To help both parents and teens win the battle against drug involvement, officers are kicking off a new “Test My Teen” drug prevention program designed to keep parents in touch with what is really going on with their children.
Eureka Police Chief Michael Wiegand said the program also gives teens a way to stop peer pressure when friends urge them to experiment with drugs and alcohol.
Wiegand said the program allows parents to download a voucher from the Eureka Police Department's website for one free, home drug-test kit; click here for kit. Parents only pay for shipping of the kit.
Electronic vouchers require no interaction with police, thereby providing total anonymity and the ability for families to privately address the issue. Wiegand said the kits are shipped using non-descript packaging to also preserve the family’s privacy.
Parents without Internet access can pick up a printed voucher at , located at 120 City Hall Dr.
Wiegand, said he was introduced to the new program through a letter from the Missouri Police Chiefs Charitable Foundation, and believes the program helps create a very positive, effective partnership in fighting drug use among teen. “For years, police have been the first to know, and parents the last to know when local kids used drugs” said Wiegand, in a news release.
“With this testing program, we can work with parents and turn this thing around.”
When teens’ so-called friends pressure them to experiment with drugs or alcohol, they can tell their friends, ‘No thanks.

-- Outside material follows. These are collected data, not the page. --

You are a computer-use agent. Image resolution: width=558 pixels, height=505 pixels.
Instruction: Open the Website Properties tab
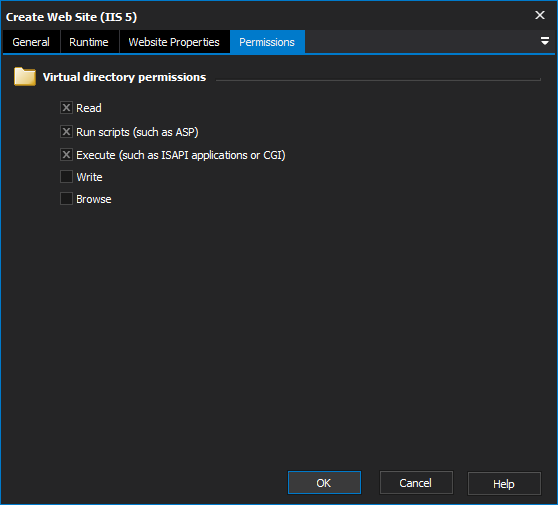[174, 42]
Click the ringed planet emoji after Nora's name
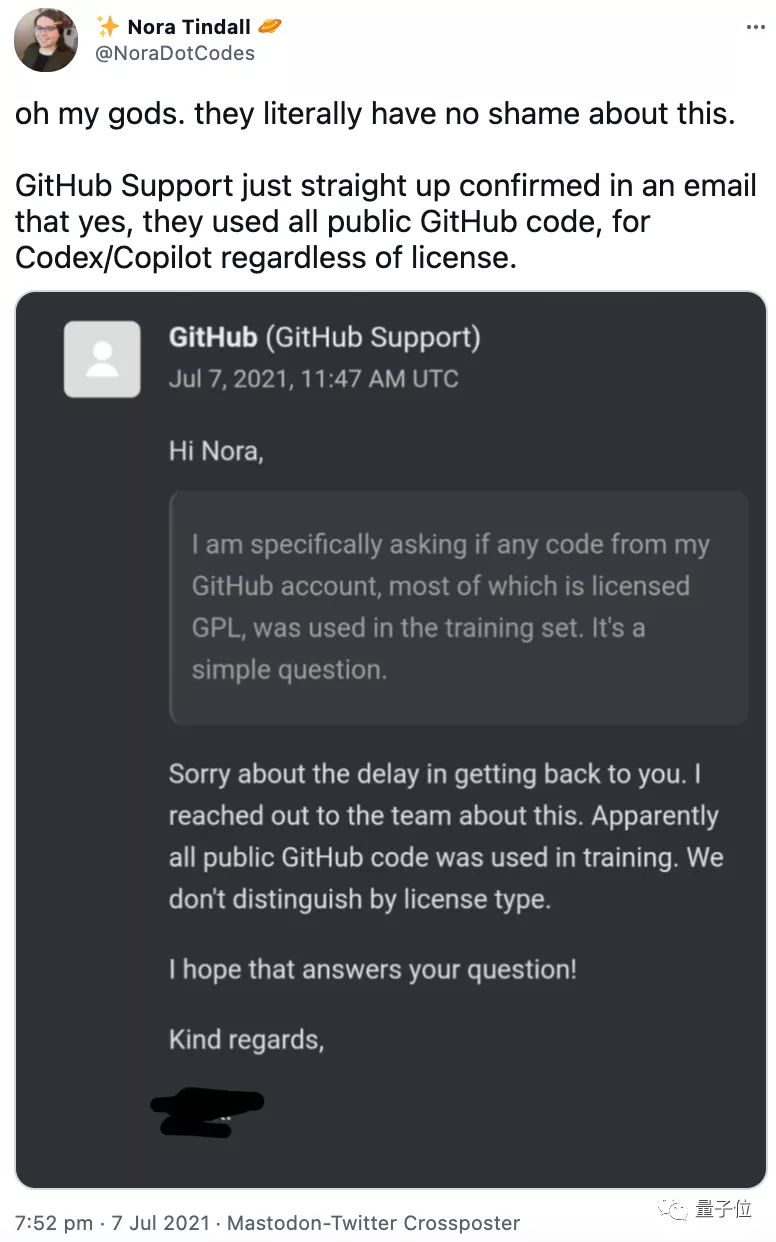This screenshot has width=776, height=1242. tap(267, 26)
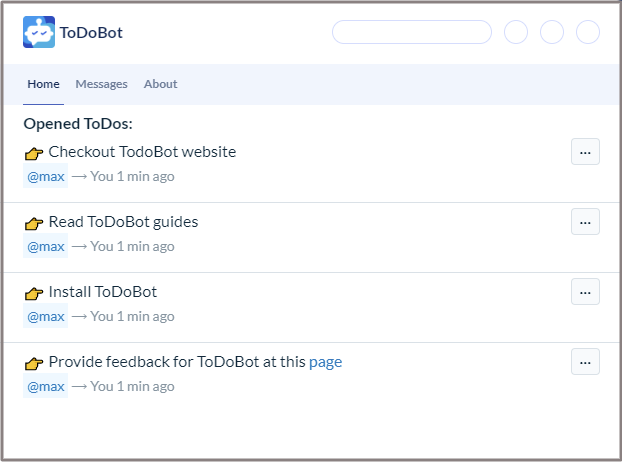Screen dimensions: 622x463
Task: Click the hand icon beside Checkout TodoBot website
Action: 34,153
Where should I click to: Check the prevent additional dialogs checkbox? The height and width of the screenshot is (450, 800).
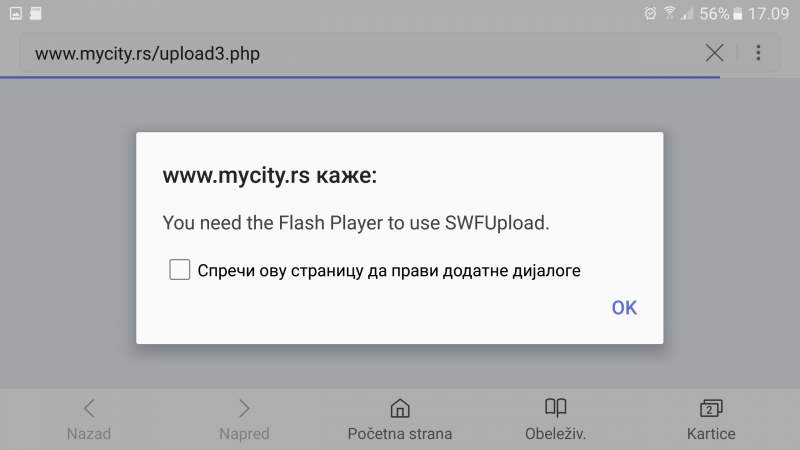(180, 270)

My parents test me.’ That takes the pressure off teens to defend their choice for not using substances, Wiegand stated.
He stated the new program also says to peers: ‘If I use, I’ll get caught for certain, and then I’ll have to explain where I got the drugs.’
This program also provides a way for teens, who previously were caught using drugs, to rebuild trust with their parents. "Parents can know for sure if their teen is telling the truth when they say, ‘No, I am no longer using,'" said Wiegand.
The Test My Teen website provides:
- answers to general questions
- information on what to look for
- conversation starters parents can use to talk with their teen about drugs
- references to counselors who can help families
Free kit vouchers, however, must be downloaded or picked up at Eureka Police Department, said Wiegand.